**WHAT THE EXERCISE ASKS**
For the word "agent", find each line in the entries where it occurs and copy that line.

**MATERIAL SHOWN**
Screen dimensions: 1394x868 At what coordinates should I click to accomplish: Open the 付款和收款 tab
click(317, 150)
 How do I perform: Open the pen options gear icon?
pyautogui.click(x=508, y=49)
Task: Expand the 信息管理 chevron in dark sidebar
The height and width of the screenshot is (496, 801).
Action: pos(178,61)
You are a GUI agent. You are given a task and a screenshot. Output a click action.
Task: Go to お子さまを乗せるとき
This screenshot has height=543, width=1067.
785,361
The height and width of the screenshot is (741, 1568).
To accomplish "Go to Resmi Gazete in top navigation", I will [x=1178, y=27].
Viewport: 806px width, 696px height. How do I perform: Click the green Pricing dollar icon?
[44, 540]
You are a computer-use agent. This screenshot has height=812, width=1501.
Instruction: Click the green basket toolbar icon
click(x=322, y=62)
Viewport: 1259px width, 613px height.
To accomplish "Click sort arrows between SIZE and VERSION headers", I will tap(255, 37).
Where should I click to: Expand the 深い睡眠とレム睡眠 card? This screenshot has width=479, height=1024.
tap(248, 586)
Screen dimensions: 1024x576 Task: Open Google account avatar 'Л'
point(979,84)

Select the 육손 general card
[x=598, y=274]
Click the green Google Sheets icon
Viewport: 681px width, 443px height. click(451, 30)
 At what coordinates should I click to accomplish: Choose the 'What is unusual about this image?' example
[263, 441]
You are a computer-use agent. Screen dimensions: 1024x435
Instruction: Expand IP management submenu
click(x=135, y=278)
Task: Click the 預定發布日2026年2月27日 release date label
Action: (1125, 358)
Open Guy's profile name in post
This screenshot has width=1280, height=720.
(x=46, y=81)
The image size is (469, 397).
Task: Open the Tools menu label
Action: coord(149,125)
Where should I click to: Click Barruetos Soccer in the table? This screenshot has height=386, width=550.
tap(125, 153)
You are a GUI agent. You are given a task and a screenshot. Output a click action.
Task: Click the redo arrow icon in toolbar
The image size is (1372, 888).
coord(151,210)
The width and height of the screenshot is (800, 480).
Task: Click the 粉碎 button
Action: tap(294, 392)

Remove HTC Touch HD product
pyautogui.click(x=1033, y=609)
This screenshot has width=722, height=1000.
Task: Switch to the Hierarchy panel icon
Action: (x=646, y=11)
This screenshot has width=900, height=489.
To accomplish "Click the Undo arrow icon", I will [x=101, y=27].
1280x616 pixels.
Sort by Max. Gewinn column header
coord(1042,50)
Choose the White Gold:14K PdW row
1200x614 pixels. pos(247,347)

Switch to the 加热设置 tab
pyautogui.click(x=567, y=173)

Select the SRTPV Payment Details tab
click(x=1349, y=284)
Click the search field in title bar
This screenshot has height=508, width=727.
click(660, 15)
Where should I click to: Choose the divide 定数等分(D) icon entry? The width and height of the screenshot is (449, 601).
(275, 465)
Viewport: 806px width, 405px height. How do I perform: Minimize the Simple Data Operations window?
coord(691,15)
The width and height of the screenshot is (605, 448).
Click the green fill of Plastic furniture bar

**RESULT OF THIS EXERCISE**
You are a GUI agent. You are given a task and a screenshot. Output a click action.
You are a computer-use agent. This screenshot has height=812, width=1501.
You are a computer-use agent. Screen dimensions: 1024x435
You are a GUI agent. You are given a task and a screenshot. Output a click action.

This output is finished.